What are ways to match street addresses in SQL Server?

sqlsql-serverstreet-address

提问by dtc

We have a column for street addresses:

我们有一列街道地址:

123 Maple Rd.
321 1st Ave.
etc...

枫树路123号
321 1st Ave.
等...

Is there any way to match these addresses to a given input? The input would be a street address, but it might not be in the same format. For example:

有没有办法将这些地址与给定的输入匹配?输入将是街道地址,但格式可能不同。例如:

123 Maple Road
321 1st Avenue

枫树路 123 号,
第一大道 321 号

Our first thought is to strip the input of all street terms (rd, st, ave, blvd, etc).

我们的第一个想法是去除所有街道术语(rd、st、ave、blvd 等)的输入。

Obviously that won't match reliably all the time. Are there any other ways to try to match street addresses in SQL server?

显然,这不会一直可靠地匹配。还有其他方法可以尝试匹配 SQL Server 中的街道地址吗?

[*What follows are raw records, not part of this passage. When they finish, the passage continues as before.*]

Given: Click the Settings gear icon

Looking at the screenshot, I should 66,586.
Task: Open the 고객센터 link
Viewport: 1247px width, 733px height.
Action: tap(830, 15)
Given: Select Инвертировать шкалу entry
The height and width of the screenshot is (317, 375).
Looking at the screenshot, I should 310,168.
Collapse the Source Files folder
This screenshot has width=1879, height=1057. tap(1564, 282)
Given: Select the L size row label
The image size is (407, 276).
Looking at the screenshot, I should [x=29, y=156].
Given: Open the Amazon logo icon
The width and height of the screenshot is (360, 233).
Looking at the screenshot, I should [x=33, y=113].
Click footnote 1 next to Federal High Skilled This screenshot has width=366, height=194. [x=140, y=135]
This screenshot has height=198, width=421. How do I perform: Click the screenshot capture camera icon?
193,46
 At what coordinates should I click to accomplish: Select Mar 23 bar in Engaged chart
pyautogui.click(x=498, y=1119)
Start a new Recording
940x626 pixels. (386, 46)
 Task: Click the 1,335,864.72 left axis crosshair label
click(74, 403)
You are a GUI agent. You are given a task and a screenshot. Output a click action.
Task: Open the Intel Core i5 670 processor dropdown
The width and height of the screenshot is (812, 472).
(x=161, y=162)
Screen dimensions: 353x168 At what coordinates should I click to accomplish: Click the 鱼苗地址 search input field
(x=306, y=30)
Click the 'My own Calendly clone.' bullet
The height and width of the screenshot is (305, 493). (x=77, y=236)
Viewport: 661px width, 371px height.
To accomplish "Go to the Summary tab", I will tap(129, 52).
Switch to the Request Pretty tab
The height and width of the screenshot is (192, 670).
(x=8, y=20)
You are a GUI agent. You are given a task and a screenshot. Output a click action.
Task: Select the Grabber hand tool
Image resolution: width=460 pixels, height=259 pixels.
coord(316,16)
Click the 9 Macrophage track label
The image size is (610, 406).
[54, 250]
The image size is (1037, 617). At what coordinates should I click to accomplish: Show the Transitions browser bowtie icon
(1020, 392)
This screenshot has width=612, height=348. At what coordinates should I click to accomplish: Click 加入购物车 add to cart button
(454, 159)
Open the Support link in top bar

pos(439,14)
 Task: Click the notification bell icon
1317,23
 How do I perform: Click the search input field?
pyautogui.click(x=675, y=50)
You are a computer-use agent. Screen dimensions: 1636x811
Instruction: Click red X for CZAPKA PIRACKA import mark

We can use user defined functions, stored procs and regular old t-sql. We cannot use clr.

我们可以使用用户定义的函数、存储过程和常规的旧 t-sql。我们不能使用 clr。

采纳答案by TLiebe

In order to do proper street address matching, you need to get your addresses into a standardized form. Have a look at the USPS postal standards here(I'm asssuming you're dealing with US addresses). It is by no means an easy process if you want to be able to deal with ALL types of US mail addresses. There is software available from companies like QAS and Satori Software that you can use to do the standardization for you. You'll need to export your addresses, run them through the software and then load the database with the updated addresses. There are also third party vendors that will perform the address standardization as well. It may be overkill for what you are trying to do but it's the best way to do it. if the addresses in your database are standardized you'll have a better chance of matching them (especially if you can standardize the input as well).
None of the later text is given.